= New Life Network =

New Life Network is an international producer and distributor of television programs and feature films, founded in 1989. NLN distributes for producers worldwide, with a special focus on films and programs that it deems deserving, but less likely to get distribution because of geographic origin.

==Films==
Productions include:
- The Puzzle Factory - PuzzleFactoryMovie.com [USA] - in production
- Church in Disaster - [USA] - in post production
- Hope - [Germany] - in production
- Pastor’s Wife - [UK]
- Clan C - [Kenya]

The network is currently distributing Sabina K. a Bosnian film by Cristóbal Krusen which had its world premiere in 2015 Sarajevo Film Festival, the Indian short Kamlaa from director Jim Sanjay. and Long Road Ahead from Syria.

==History==
The first international distribution took place in the Soviet Union in 1990 before the breakup of the nation into its current individual parts, including Russia, Ukraine, Kazakhstan, Belarus and other relatively new countries.

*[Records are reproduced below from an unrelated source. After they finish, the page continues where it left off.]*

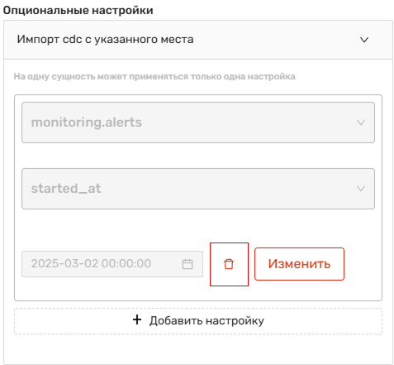Open the started_at column dropdown
Viewport: 394px width, 365px height.
tap(198, 189)
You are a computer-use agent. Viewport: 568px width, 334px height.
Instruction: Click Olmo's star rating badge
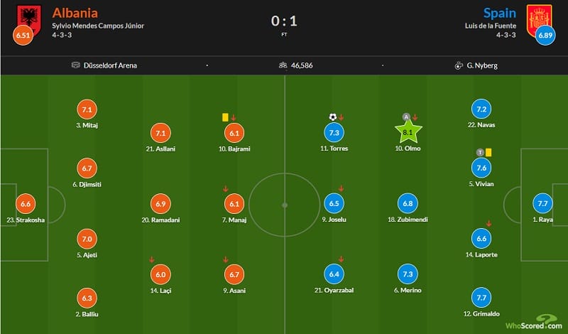pos(408,131)
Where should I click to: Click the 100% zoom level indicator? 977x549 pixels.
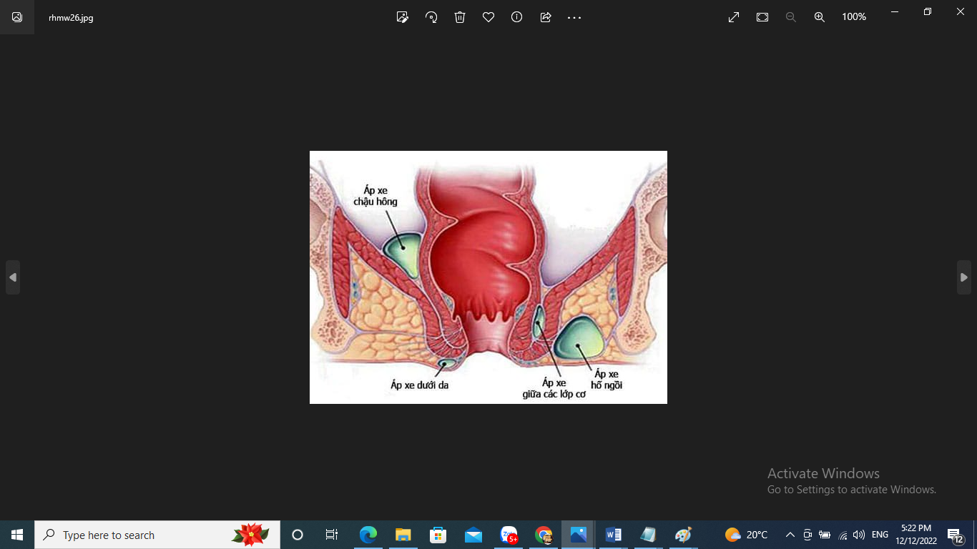(x=854, y=17)
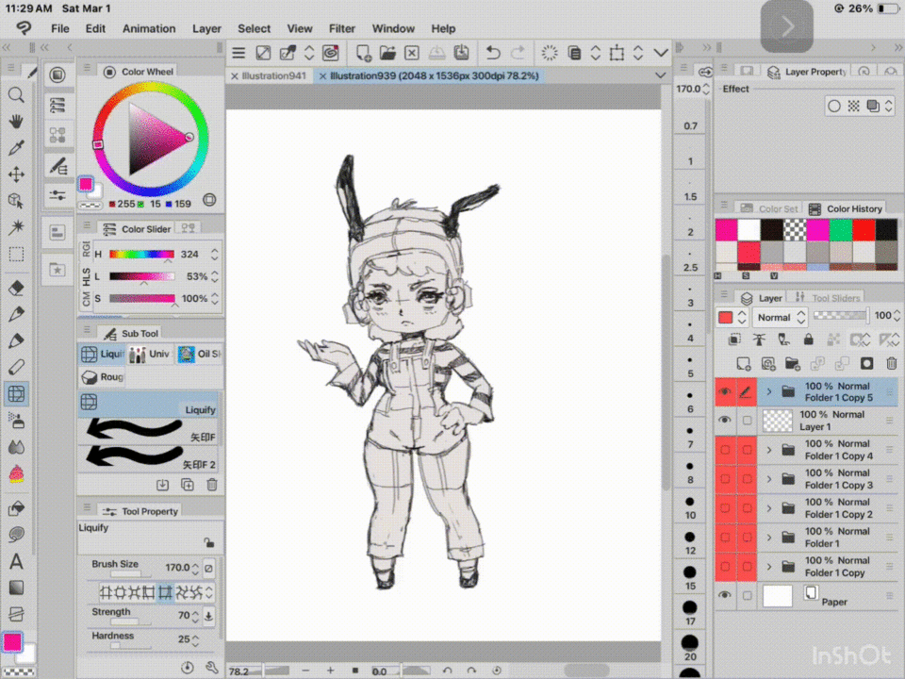Viewport: 905px width, 679px height.
Task: Open the Color History tab
Action: pyautogui.click(x=853, y=208)
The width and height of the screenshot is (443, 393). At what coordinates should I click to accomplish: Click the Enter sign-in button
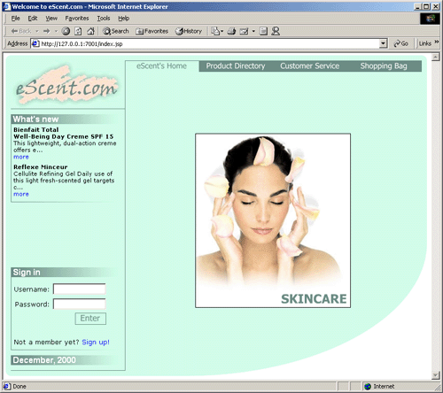[x=90, y=319]
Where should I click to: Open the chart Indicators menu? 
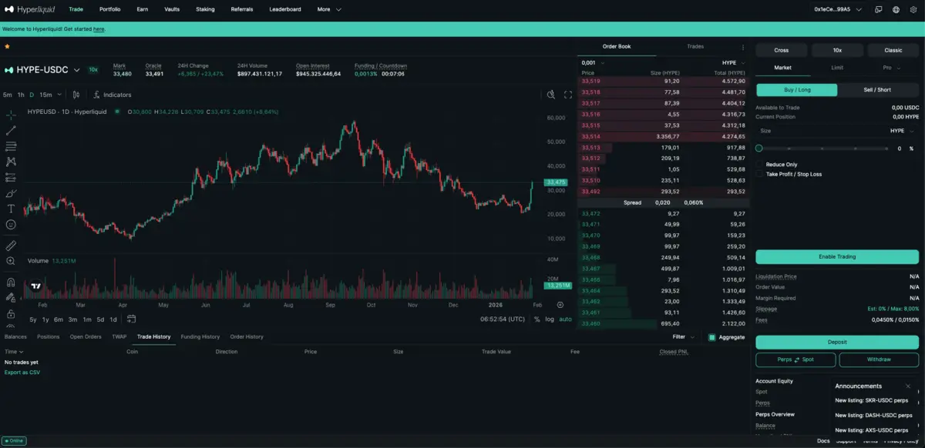pyautogui.click(x=112, y=95)
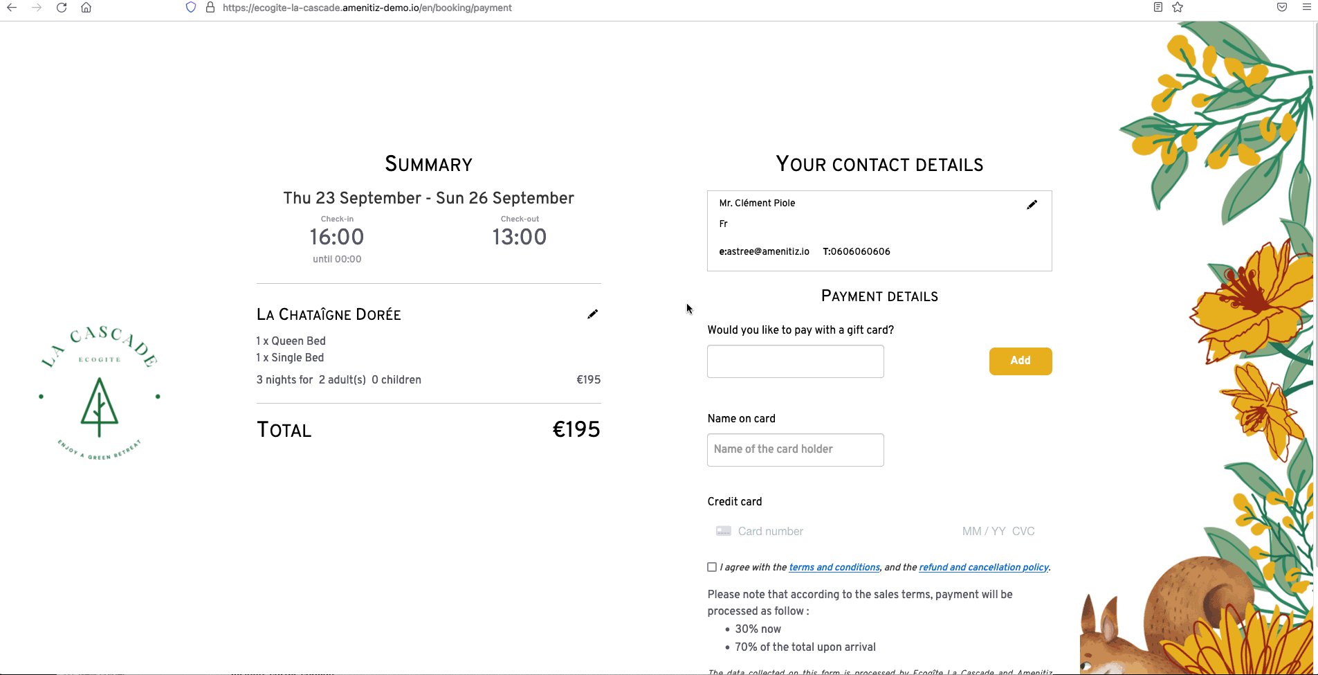Tick the agree with terms checkbox
Screen dimensions: 1318x675
coord(712,567)
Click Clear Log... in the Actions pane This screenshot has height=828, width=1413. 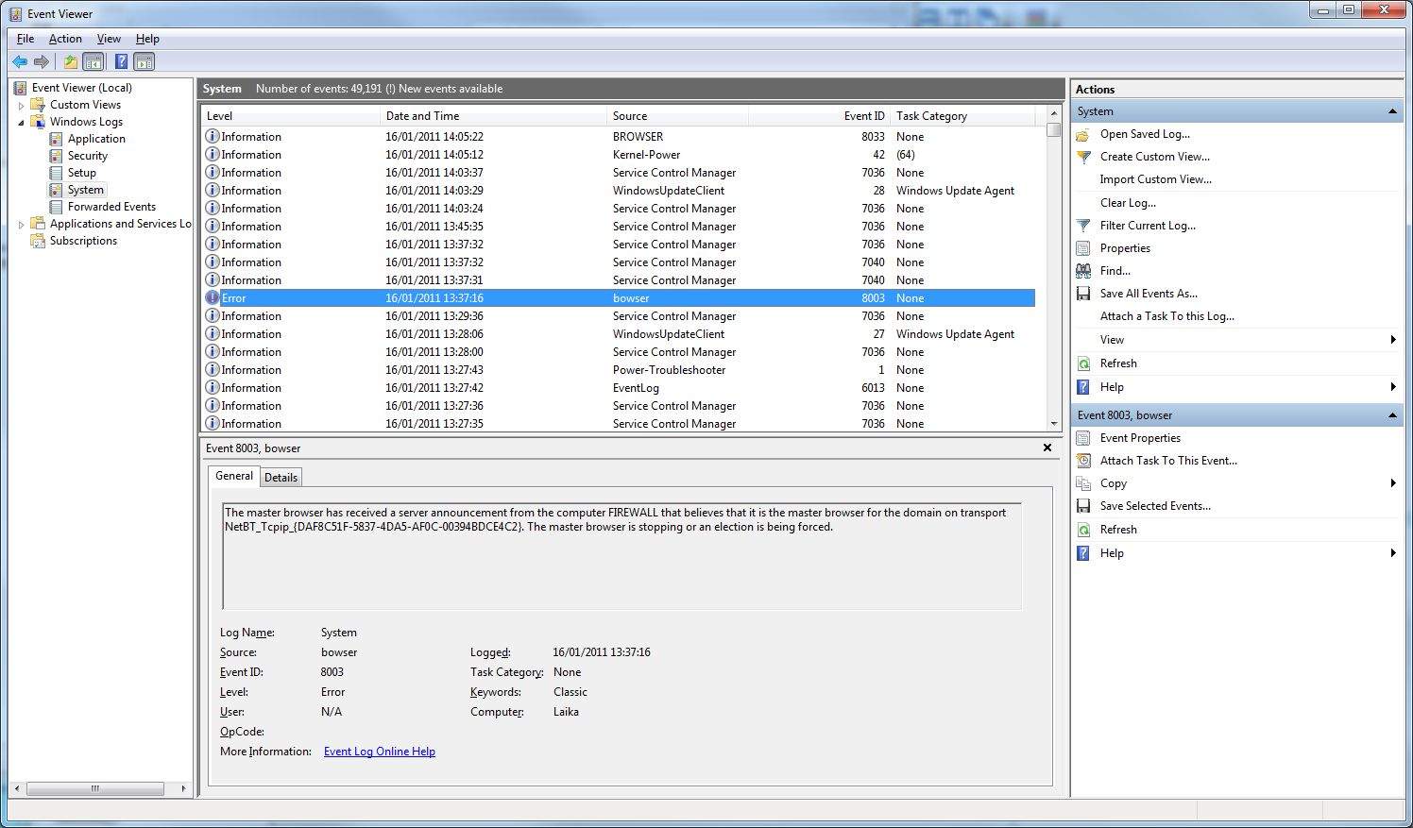[1128, 203]
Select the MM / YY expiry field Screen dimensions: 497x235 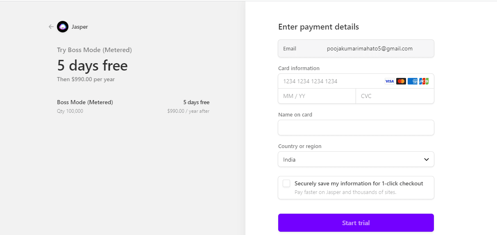(317, 96)
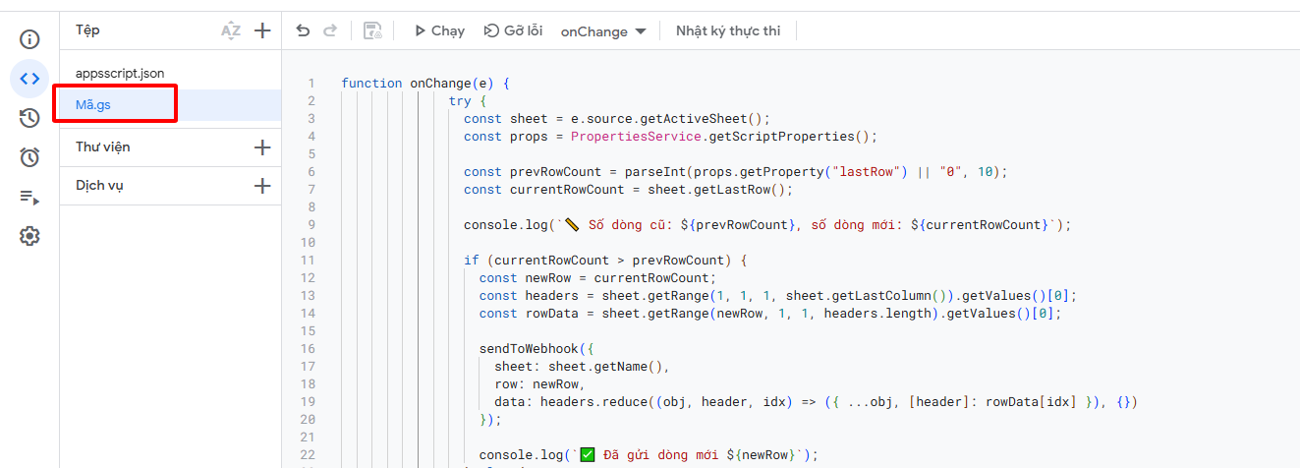1300x468 pixels.
Task: Open the Project History icon in sidebar
Action: (x=29, y=118)
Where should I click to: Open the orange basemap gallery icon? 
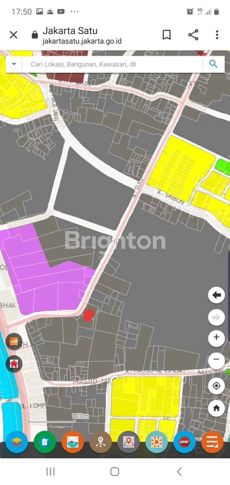(73, 442)
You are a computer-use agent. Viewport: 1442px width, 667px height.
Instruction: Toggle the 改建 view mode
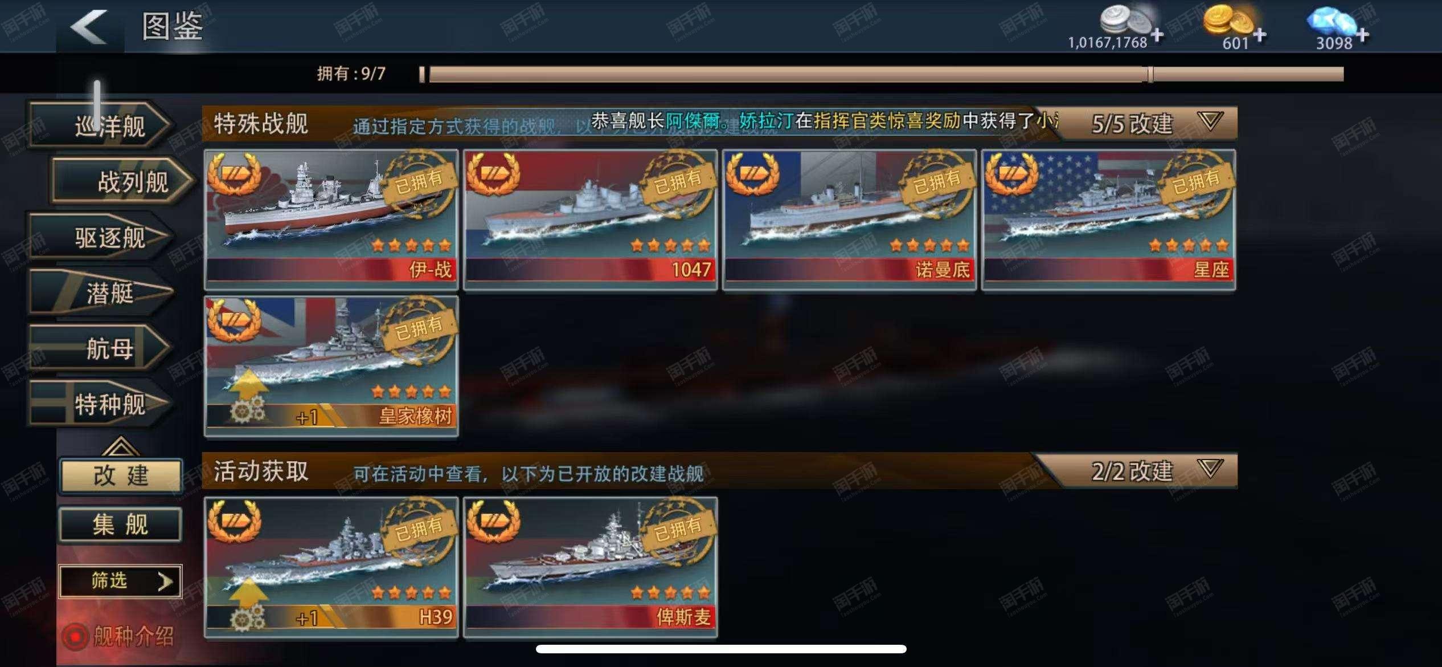click(x=121, y=475)
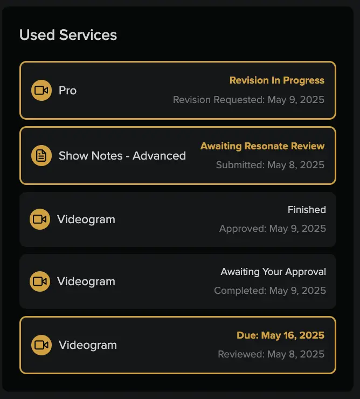Screen dimensions: 360x399
Task: Click the Finished status label
Action: (307, 210)
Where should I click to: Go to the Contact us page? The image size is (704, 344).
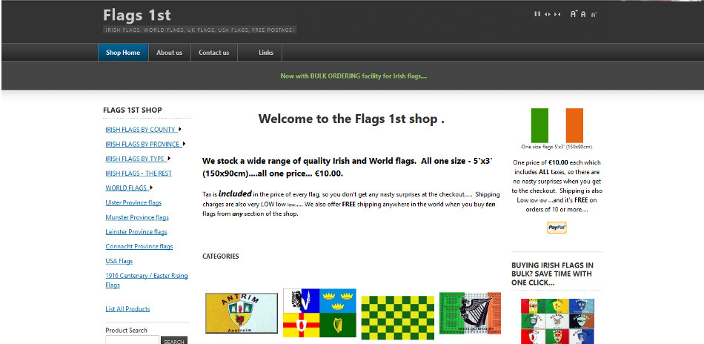[x=213, y=53]
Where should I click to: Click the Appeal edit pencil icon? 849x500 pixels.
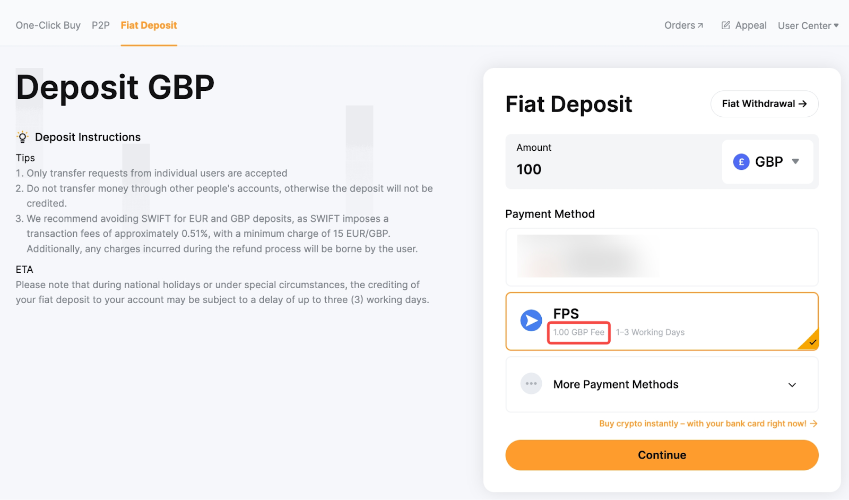point(725,25)
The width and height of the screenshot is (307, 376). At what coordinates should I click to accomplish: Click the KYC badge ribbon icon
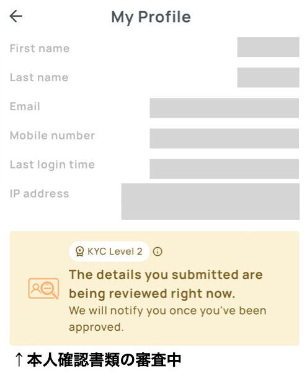79,251
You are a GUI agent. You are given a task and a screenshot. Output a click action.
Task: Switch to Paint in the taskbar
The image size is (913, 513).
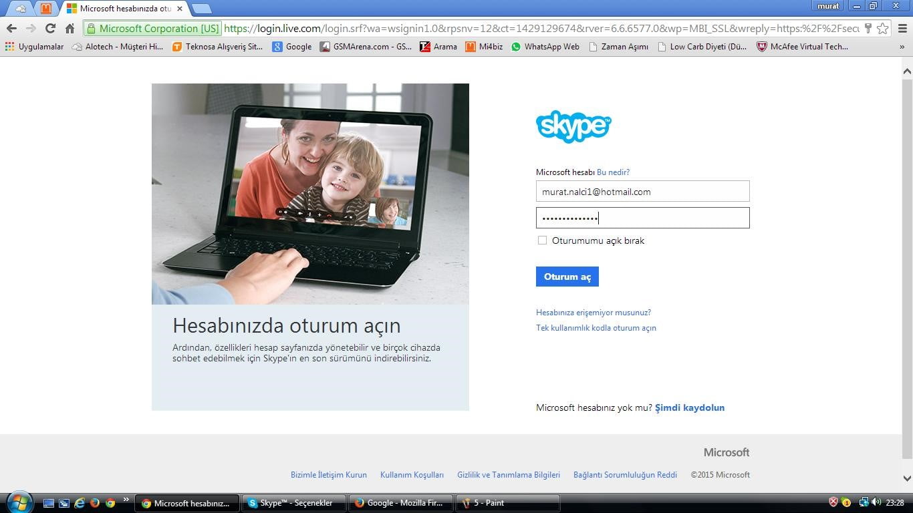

This was followed up in the early 90s by distribution in Poland, Lithuania, Latvia, and other former Eastern bloc nations.

Since then distribution has spread into other Eastern European regions and former USSR countries, followed by success in China, Mongolia, and Francophone Africa, where it has representatives in Mali, Benin, Togo, Cameroon and Congo (RDC), and the Middle East. Additional results have been in Cuba, Nepal, and Nigeria.

New in 2013 are the countries of Pakistan, India and Indonesia.